In turn, The Body Shop has inspired the world’s largest cosmetics maker to also become more environmentally aware. While still head of L’Oréal Group, Schwartz initiated a programme that stopped animal testing across the entire company. Subsequently, it launched a program called “Sharing Beauty with All”, an initiative to transform the firm’s sustainability footprint while still achieving its business ambition.
But despite leading the global ethical cosmetics culture, The Body Shop continues to cop criticism from some environmental groups.
“There are groups of people who pick on certain ingredients and what you find is, quite rightly in a way, they decide to get very passionate about the ingredient and then quite militant to stop companies from using it,” Schwartz says. “Sometimes it’s a good one, let’s say microbeads, they are little beads that are put in scrubs to remove dry skin, but then of course they go through the water and they end up in the sea and they end up in fish. Those should be banned and it’s great that there have been some people lobbying to do that.
“Then there are other ingredients where, frankly, the replacement for that ingredient may not be as good for nature as they seem to think, or they’ve been misinformed. I think sometimes some NGOs are not helpful because actually they’re not understanding the whole mix.
“But we’re very comfortable, I can discuss with anybody any subject they want. And we’re very comfortable that we’re either very clean or that we will change something if we’ve heard something we’ve missed.”

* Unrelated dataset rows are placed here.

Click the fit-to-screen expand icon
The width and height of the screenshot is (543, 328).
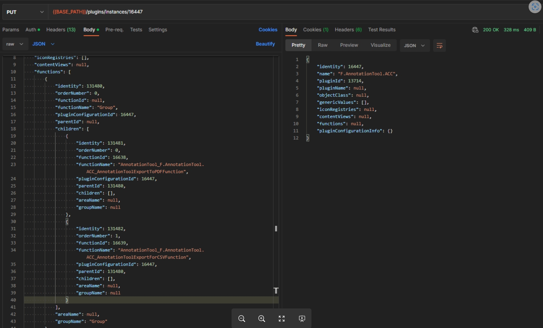point(281,318)
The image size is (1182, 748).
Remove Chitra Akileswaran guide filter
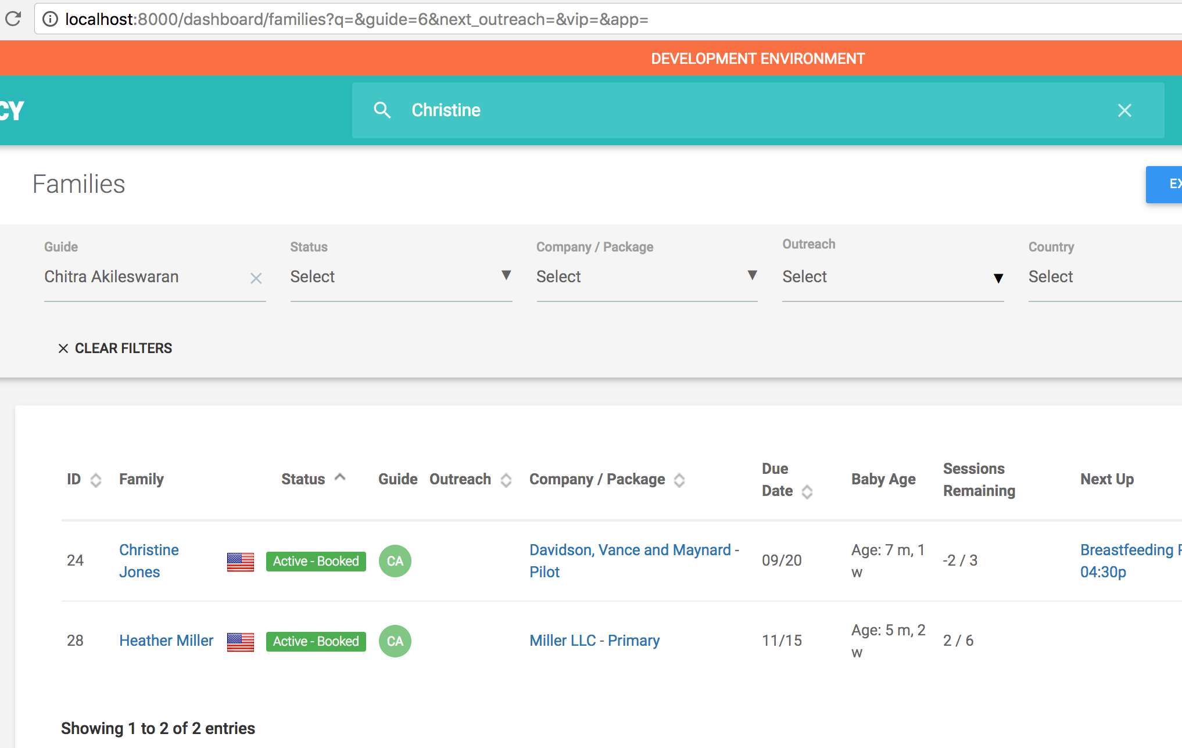[x=256, y=278]
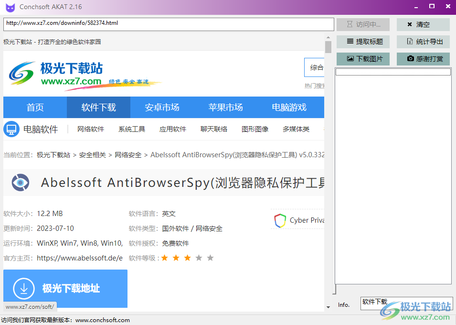
Task: Click the circular download arrow icon
Action: 23,288
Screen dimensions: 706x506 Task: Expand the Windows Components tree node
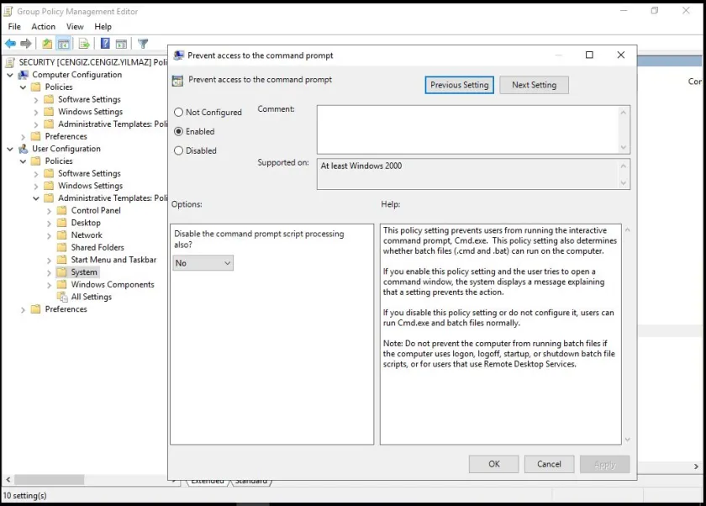[49, 285]
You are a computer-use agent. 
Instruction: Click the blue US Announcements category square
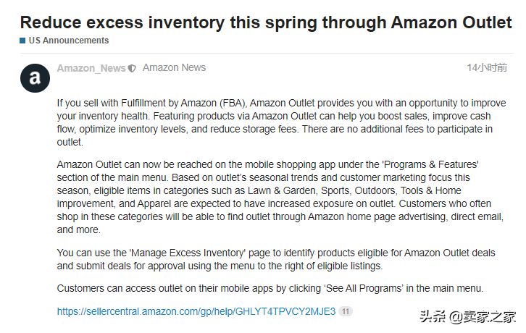(22, 41)
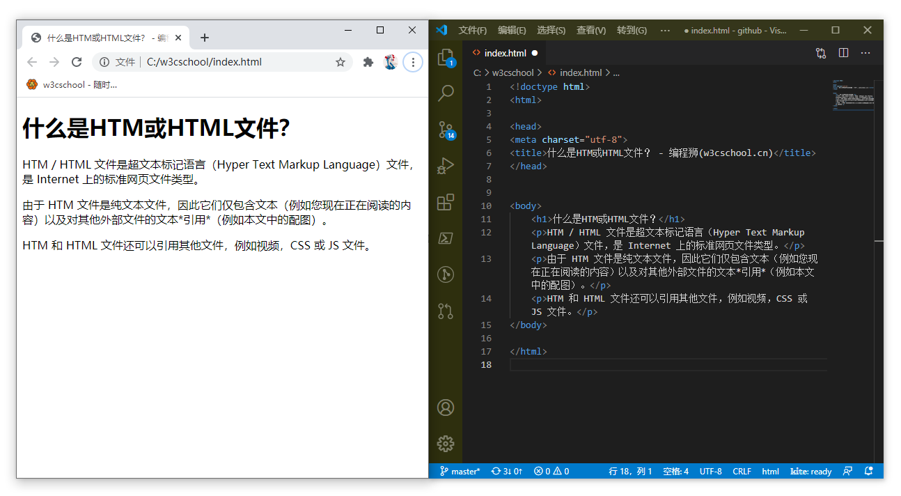Switch to the index.html editor tab
The height and width of the screenshot is (496, 901).
[505, 52]
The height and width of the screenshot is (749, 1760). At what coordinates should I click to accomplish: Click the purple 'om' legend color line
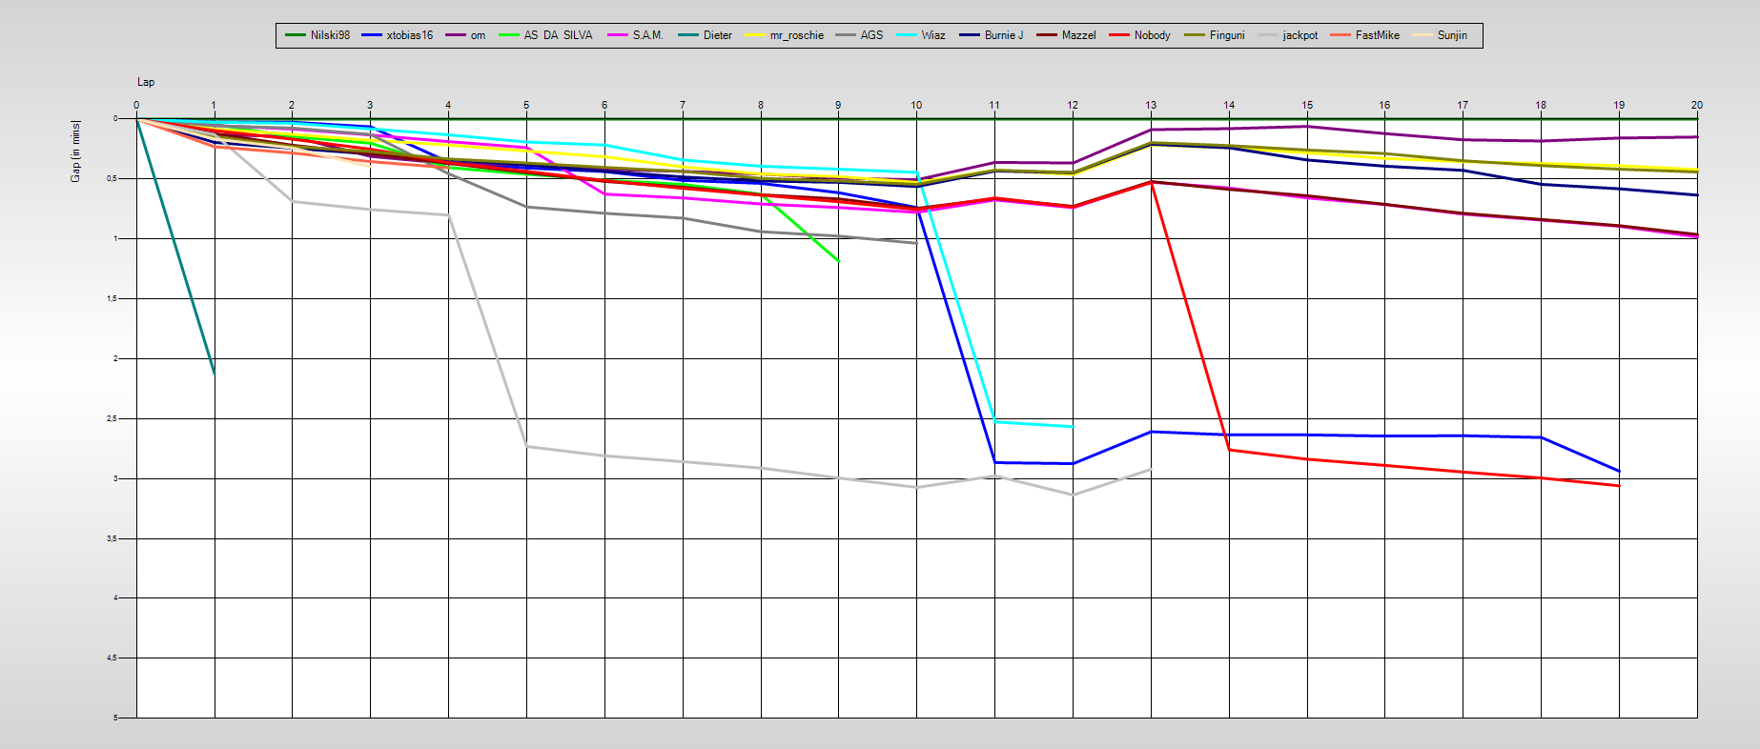coord(456,35)
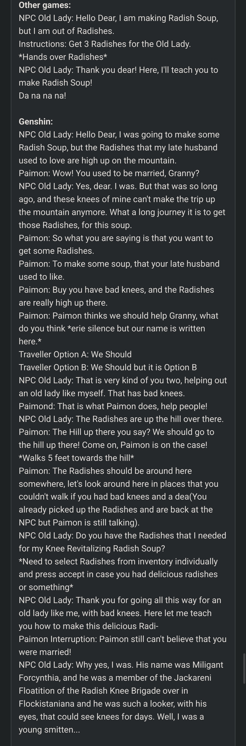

Environmentalist lobbyists are also often spurred on by an increasing number of concerned consumers. The Body Shop estimates 25-40 percent of adults are concerned about the impact of cosmetics on the environment.

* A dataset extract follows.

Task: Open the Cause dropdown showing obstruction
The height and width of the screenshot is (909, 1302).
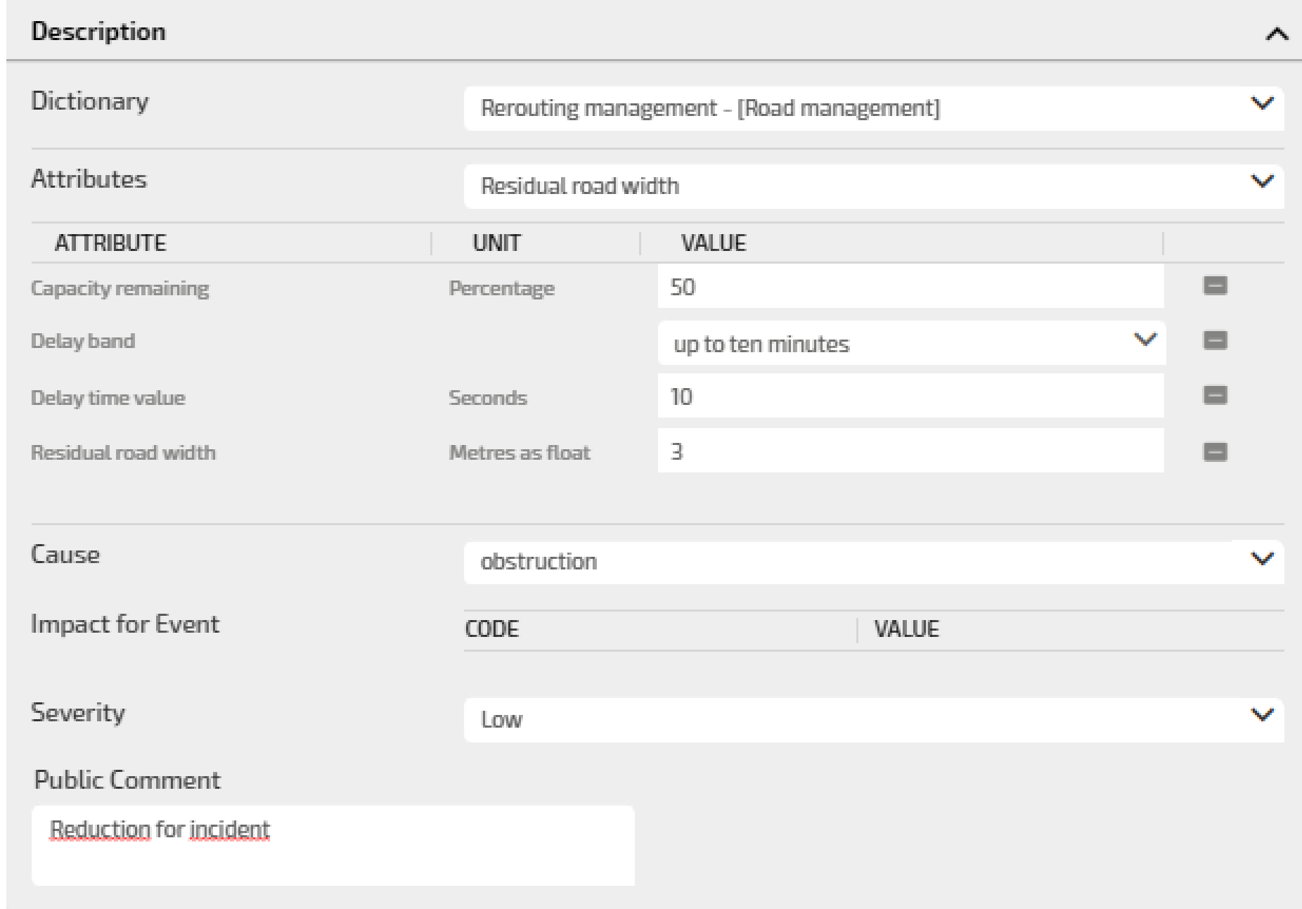Action: point(873,562)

This is the basis of The Body Shop’s monetary value.
“When we speak to people, they tell us they want to engage in a brand that’s about naturalness, but with products that work. That’s what we provide. And that’s the monetary value: it has made us who we are and it’ll make us grow even faster going forward,” Schwartz says.
Moreover, environmentally-friendly products are cheaper, helping to support the brand’s bottom line, he says.
“If you save electricity, you will save money. We have 19 community trade ingredients, more than any other company in the world. And the key is that we buy directly … from the farmers. What that means is we can pay them a premium directly, but that’s still cheaper for us … than to buy from civil middlemen. It just makes good business sense,” Schwartz says.
Nature also permeates Schwartz’s daily life, helping to keep the father of three balanced.
“Whenever I arrive in a country, I always go for a run in the morning; it [allows me] to discover the country. And I never run in the gym; I always run outside. I also like adventures - I’ve ridden a horse across Mongolia, cycled across Tibet, been to the Amazon…” he says.
Awareness of the benefits of nature and natural products is blooming but Schwartz worries that since Roddick’s death in 2007, The Body Shop’s message has faded.
“Because Anita is no longer with us, and she was the spokesman for the company, our voice has not been as loud and as clear as we wanted it to be,” he says. “Our goal is to get more people to reconsider and re-understand what The Body Shop is about. We’ve got the products; we’ve got the stores; we’ve got the service. What we’ve got to get is people talking again.”
He seems only partially unaware that under his control, that has already started to happen.